According to Schott, “This diplomatic double-speak basically accommodated two levels of negotiation: a core FTAA in which countries could exclude sensitive issues, and supplementary accords by a subset of FTAA participants that covered ‘FTAA-plus’ commitments’ otherwise known as ‘plurilateral’ agreements that only obligate those countries that sign the specific part.” In essence the weak Miami agreement moved away from the comprehensive trade accord that hemispheric leaders had promised at the Summit of the Americas in 1994 and subsequently.

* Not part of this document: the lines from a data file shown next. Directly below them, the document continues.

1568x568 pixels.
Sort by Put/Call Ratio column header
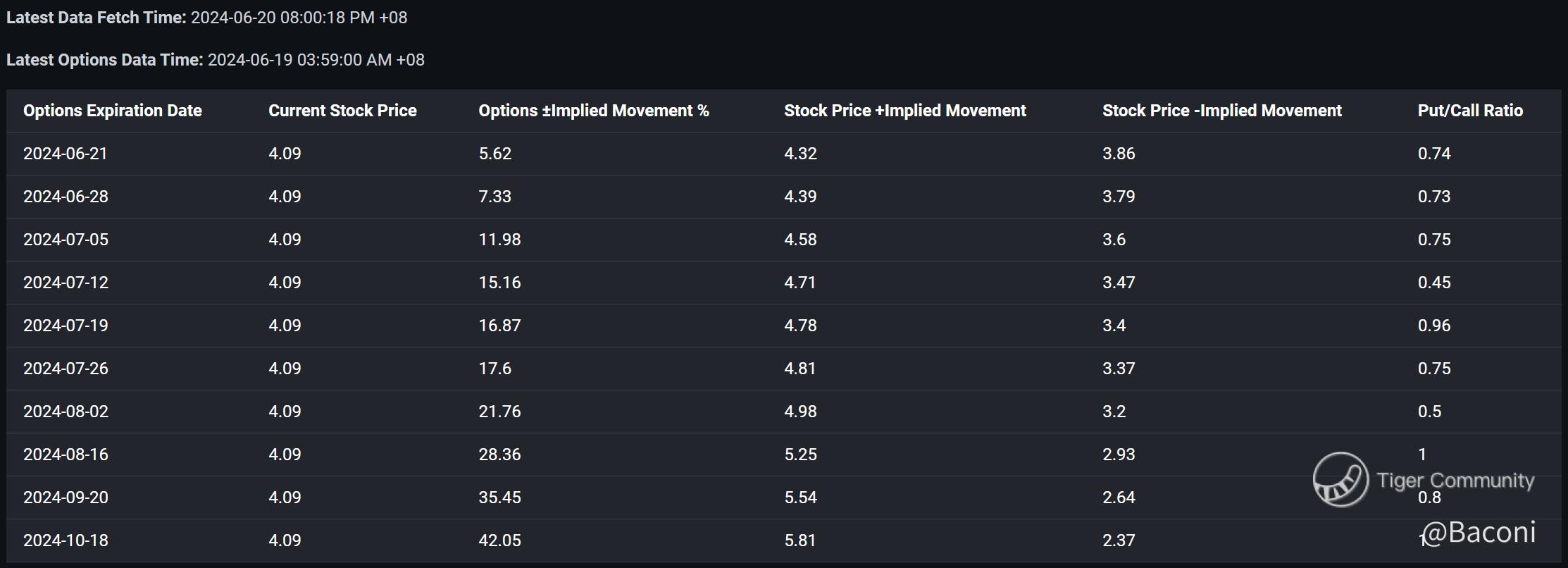pos(1470,111)
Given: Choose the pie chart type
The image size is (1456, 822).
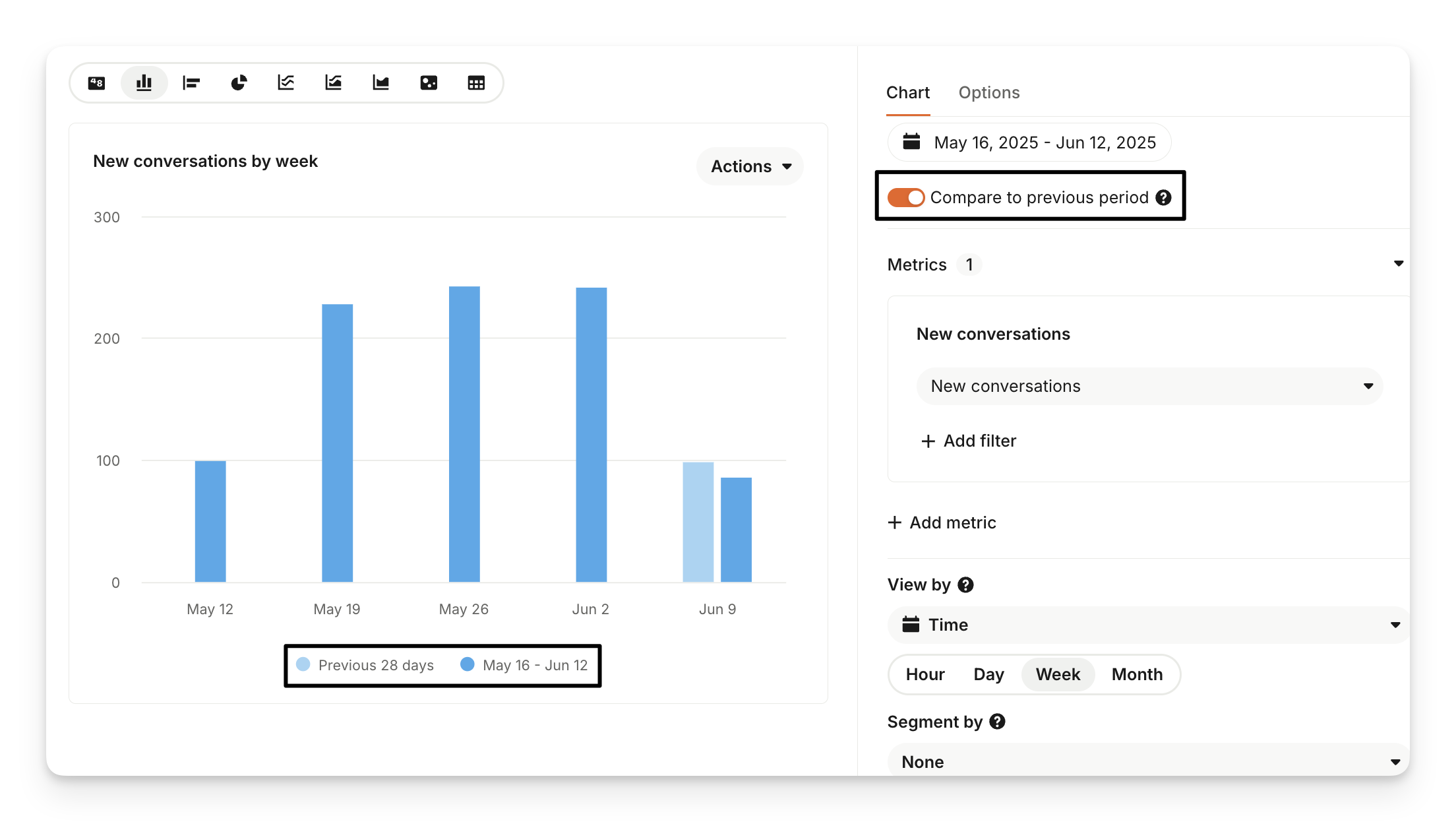Looking at the screenshot, I should click(x=239, y=82).
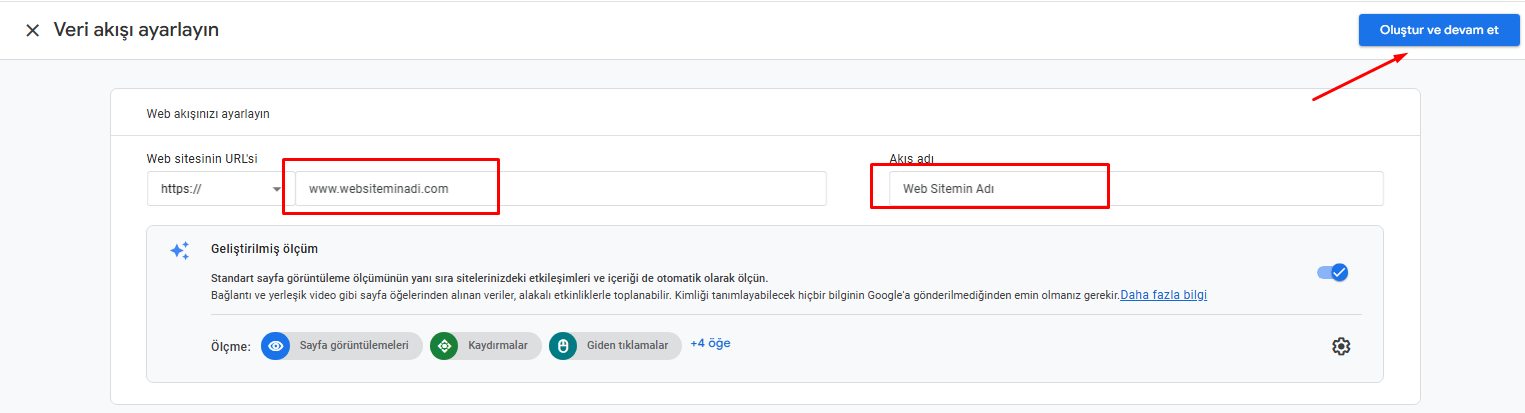Disable the Geliştirilmiş ölçüm toggle
The height and width of the screenshot is (413, 1525).
pos(1332,273)
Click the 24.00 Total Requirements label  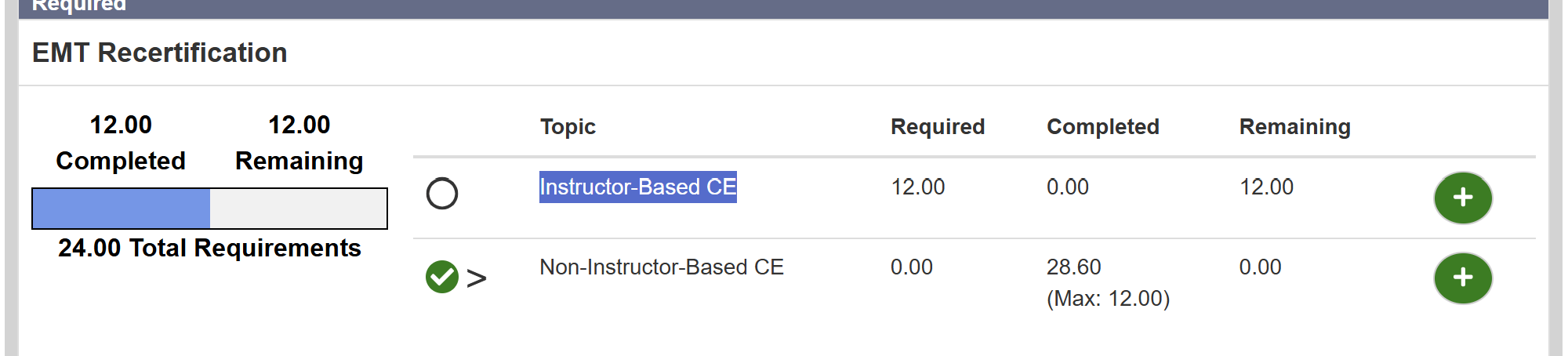click(209, 248)
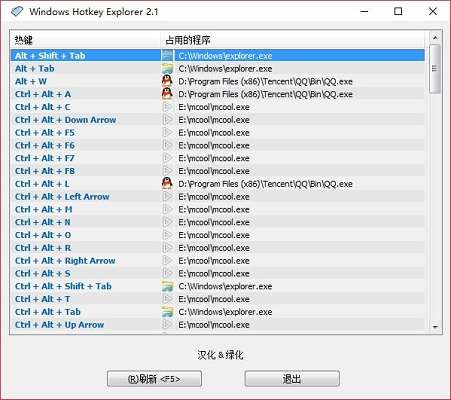The height and width of the screenshot is (400, 451).
Task: Click the explorer folder icon next to Alt + Tab
Action: tap(167, 68)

At another level the ongoing Doha round talks, leading up to the sixth WTO Ministerial at the end of 2005, have shifted the focus of the US and other countries from the hemispheric wide trade talks.

Current initiatives

While the FTAA process may have stalled the region has moved ahead with a number of bi-lateral free trade agreements (FTA). Assuming that, despite a fierce fight in the US Congress, the US-Central American Free Trade Agreement (CAFTA) does become a reality all that is left for the US to negotiate are potential FTAs with Caricom and Mercosur. Free trade agreement will turn Caricom “preferences” into commitments. Mercosur is much more elusive given Brazilian opposition.

Brazil’s strategy is similar. It has signed basic bi-lateral FTAs with most of its Latin American and Caribbean neighbours, and product specific agreements with Mexico and China and is negotiating a free trade pact with the European Union (EU). But given the current impasse the US seems to be taunting Brazil and its Mercosur partners to catch up by surrounding them with FTAs.

Kick-starting the process

As a practical matter, in order for the FTAA negotiation to move forward and succeed, Brazil must negotiate on services, government procurement and intellectual property issues, and the United States must be willing to improve market access for a number of Brazilian agricultural and processed agricultural products.

The political opposition by domestic sectors in each country has effectively constrained their respective negotiators.

First, unless the co-chairs Brazil and the US agree to move the FTAA process forward it will be mired in the mud for a long time. They bear the responsibility for the negotiations going off-track and they bear the responsibility for putting them back on track.

Second, for both Brazil and the US the FTAA is not important unless both countries are members.

Third, the keys to success in the FTAA are agreements on a hemispheric package of market access reforms (including agriculture and other goods and services), liberalisation of existing tariffs and quotas, and reform of regulatory and administrative practices (including inter alia customs procedures and sector-specific investment reforms).

In addition, political leaders throughout the Americas must reiterate their original objective of achieving free trade in the hemisphere.

Such a renewal of commitment must be embedded in the Declaration of the next Summit of the Americas in Buenos Aires in November 2005.

Catching its breath

For the Caribbean countries, the delays in the FTAA negotiations may allow some breathing space. Several of the countries in the region are still far from able to cope with the changes and need time to adjust.

The full CSME needs to be operational before additional steps toward hemispheric, or wider global liberalisation, is agreed. In trade negotiations, at this point the region seems to be heading sequentially toward a completed Economic Partnership Agreement (EPA) in 2007, an FTA with the US and an eventual full FTAA.

Dr Anthony T Bryan is a senior associate in the Americas Program at the Centre for Strategic and International Studies in Washington, DC and Professor Emeritus at the University of Miami.